## WHAT IS BEING ASKED
Exactly as they appear below, repeat the lines from the one with "The width and height of the screenshot is (1872, 1000)." through the one with "Given: Click the AnyMP4 DVD Creator logo icon", and no others.

(Stored records)
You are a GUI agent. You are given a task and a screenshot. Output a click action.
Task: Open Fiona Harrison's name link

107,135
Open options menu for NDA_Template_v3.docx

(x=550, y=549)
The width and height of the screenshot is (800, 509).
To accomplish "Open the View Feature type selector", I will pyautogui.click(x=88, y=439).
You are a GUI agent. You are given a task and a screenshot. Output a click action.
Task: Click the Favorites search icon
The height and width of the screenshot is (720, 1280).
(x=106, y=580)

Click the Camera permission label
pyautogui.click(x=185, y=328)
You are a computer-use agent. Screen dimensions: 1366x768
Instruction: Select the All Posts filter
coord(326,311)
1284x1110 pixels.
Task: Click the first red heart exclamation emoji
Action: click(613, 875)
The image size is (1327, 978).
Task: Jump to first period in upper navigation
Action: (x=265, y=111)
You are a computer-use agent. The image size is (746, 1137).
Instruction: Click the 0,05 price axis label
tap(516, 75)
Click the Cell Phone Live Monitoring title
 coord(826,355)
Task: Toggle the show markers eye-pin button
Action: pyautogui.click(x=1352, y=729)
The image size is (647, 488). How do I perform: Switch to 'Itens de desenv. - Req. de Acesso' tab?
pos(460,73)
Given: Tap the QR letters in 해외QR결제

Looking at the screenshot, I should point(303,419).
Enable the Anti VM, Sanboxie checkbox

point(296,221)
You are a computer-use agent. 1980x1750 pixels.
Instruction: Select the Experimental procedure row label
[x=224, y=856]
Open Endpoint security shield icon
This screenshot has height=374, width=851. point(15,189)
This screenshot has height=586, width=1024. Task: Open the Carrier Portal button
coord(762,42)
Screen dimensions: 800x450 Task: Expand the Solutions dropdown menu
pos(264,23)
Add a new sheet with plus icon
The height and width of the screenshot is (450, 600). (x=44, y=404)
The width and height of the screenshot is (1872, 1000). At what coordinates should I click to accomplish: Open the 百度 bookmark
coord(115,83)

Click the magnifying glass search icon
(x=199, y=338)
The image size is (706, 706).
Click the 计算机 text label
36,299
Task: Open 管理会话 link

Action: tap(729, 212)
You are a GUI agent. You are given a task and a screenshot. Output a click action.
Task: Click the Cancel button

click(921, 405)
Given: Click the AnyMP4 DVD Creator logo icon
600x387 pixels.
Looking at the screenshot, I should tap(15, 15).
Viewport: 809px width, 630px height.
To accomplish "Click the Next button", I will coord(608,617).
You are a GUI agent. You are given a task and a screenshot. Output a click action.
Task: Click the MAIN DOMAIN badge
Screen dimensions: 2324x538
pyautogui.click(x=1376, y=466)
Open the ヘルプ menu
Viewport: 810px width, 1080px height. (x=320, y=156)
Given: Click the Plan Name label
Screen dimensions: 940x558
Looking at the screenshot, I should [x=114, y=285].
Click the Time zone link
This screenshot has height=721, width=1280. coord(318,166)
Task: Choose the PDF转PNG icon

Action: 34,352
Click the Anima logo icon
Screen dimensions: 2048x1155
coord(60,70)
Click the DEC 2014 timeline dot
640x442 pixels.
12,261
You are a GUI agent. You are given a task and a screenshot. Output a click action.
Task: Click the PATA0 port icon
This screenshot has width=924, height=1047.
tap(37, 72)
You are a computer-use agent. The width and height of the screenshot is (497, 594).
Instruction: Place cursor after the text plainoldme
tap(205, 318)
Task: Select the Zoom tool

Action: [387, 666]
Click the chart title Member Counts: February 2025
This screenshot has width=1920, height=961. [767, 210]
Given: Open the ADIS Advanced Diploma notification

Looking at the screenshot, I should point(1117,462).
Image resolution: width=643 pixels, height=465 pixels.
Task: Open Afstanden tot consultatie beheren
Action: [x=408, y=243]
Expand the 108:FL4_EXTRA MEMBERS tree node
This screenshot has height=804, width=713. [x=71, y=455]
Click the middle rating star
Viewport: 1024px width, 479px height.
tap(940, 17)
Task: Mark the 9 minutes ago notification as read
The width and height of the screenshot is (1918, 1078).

## SOLUTION FOR THIS TASK
The width and height of the screenshot is (1872, 1000). At what coordinates should I click to accomplish: Open the 百度 bookmark
coord(115,83)

Click the magnifying glass search icon
(x=199, y=338)
The image size is (706, 706).
Click the 计算机 text label
36,299
Task: Open 管理会话 link

Action: tap(729, 212)
You are a GUI agent. You are given a task and a screenshot. Output a click action.
Task: Click the Cancel button

click(921, 405)
Given: Click the AnyMP4 DVD Creator logo icon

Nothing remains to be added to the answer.